The response should repeat word for word every line below from the one with "How do I perform: Enable" to the one with "You are a GUI", inclusive, and nothing else; leave pictures out.

Exercise input Start Marker

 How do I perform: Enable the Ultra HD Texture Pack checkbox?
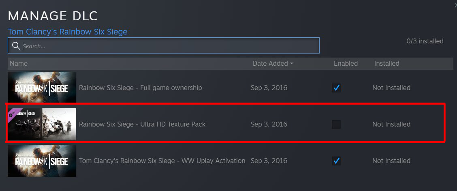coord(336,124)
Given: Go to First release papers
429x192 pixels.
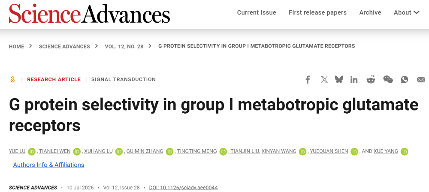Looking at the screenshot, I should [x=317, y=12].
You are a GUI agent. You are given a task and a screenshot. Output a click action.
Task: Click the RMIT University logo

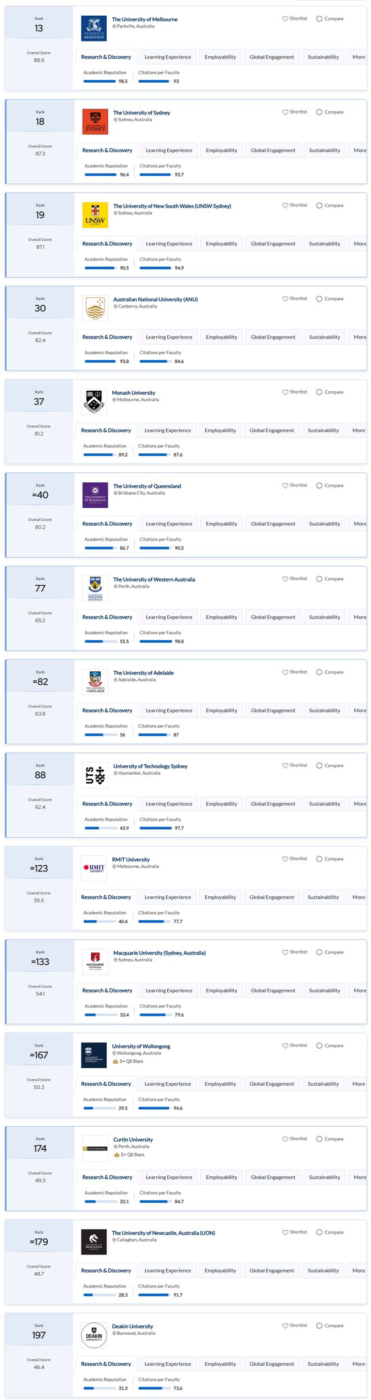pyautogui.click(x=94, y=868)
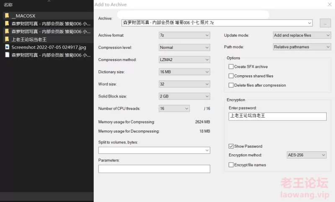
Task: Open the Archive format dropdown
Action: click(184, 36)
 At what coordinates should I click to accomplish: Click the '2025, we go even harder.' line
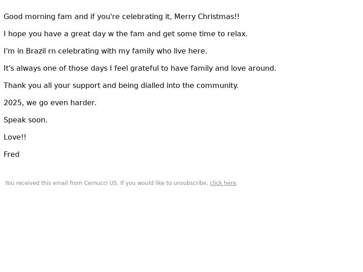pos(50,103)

Exercise input End Marker
Exercise input Start Marker

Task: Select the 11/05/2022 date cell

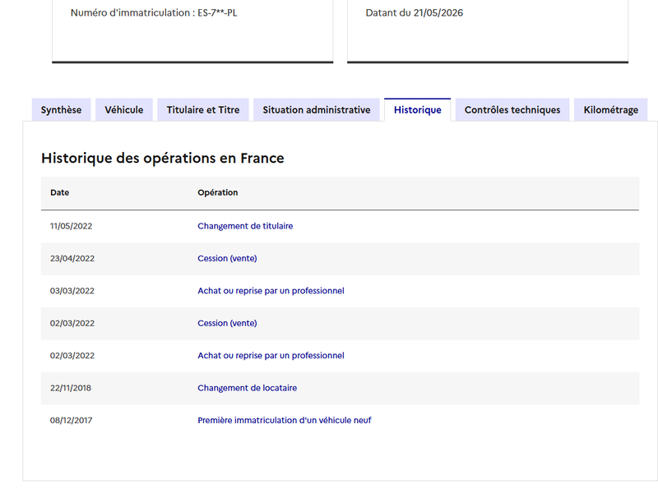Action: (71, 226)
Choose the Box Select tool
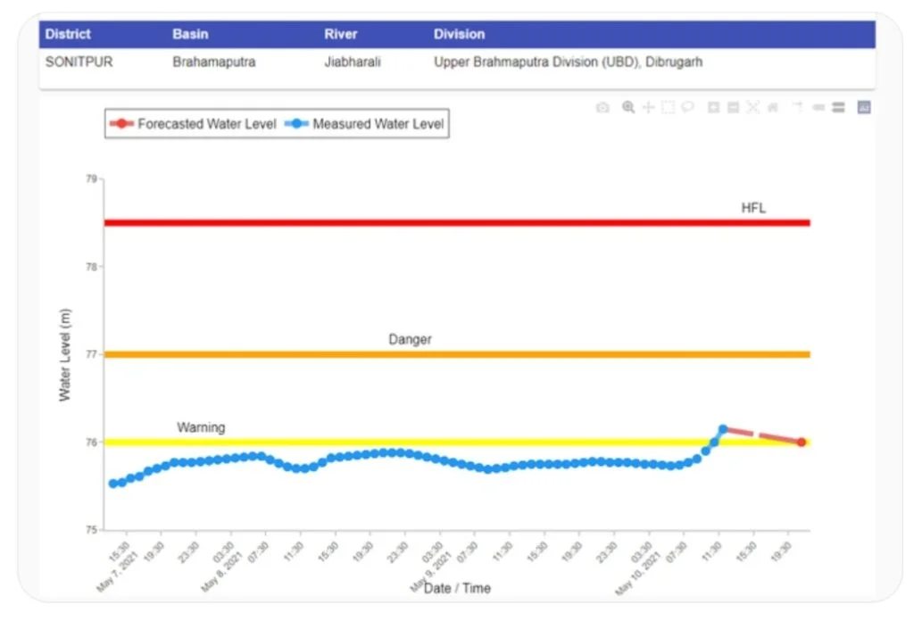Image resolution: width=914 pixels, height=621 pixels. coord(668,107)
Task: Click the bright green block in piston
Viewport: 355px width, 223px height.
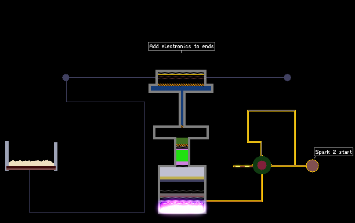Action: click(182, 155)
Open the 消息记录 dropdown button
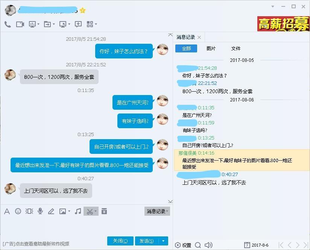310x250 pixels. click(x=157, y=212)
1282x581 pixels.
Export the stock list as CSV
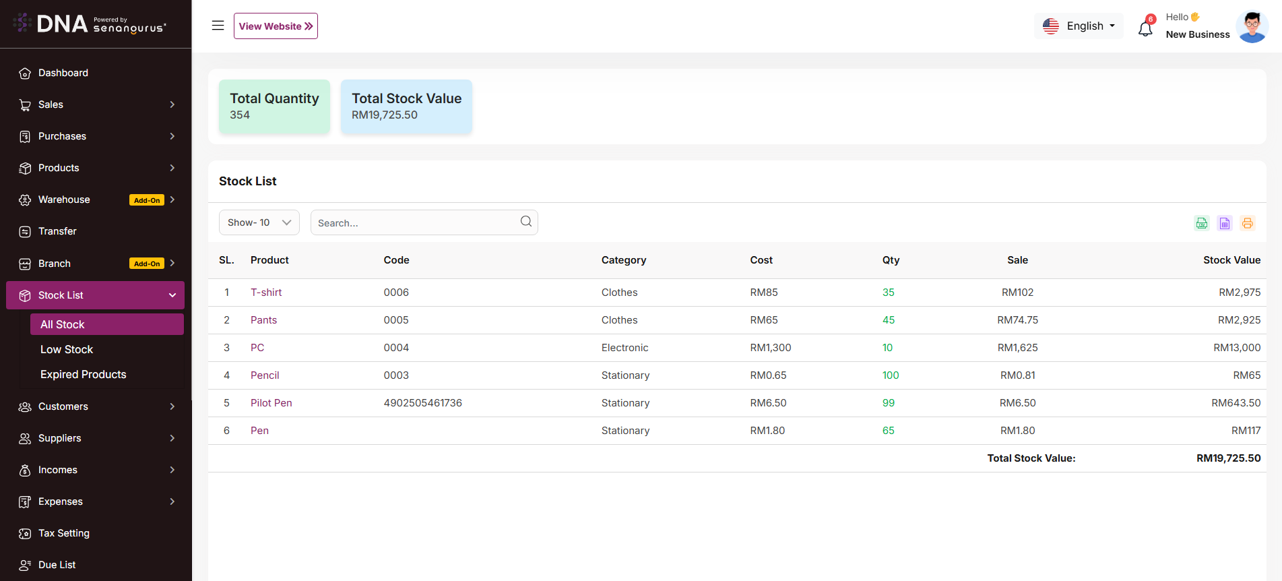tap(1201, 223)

Exercise input End Marker

Task output |
 How do I perform: Enable the Ultra HD Texture Pack checkbox?
coord(336,124)
Given: Go to First release papers
429x192 pixels.
Looking at the screenshot, I should [x=317, y=12].
You are a GUI agent. You are given a task and a screenshot. Output a click action.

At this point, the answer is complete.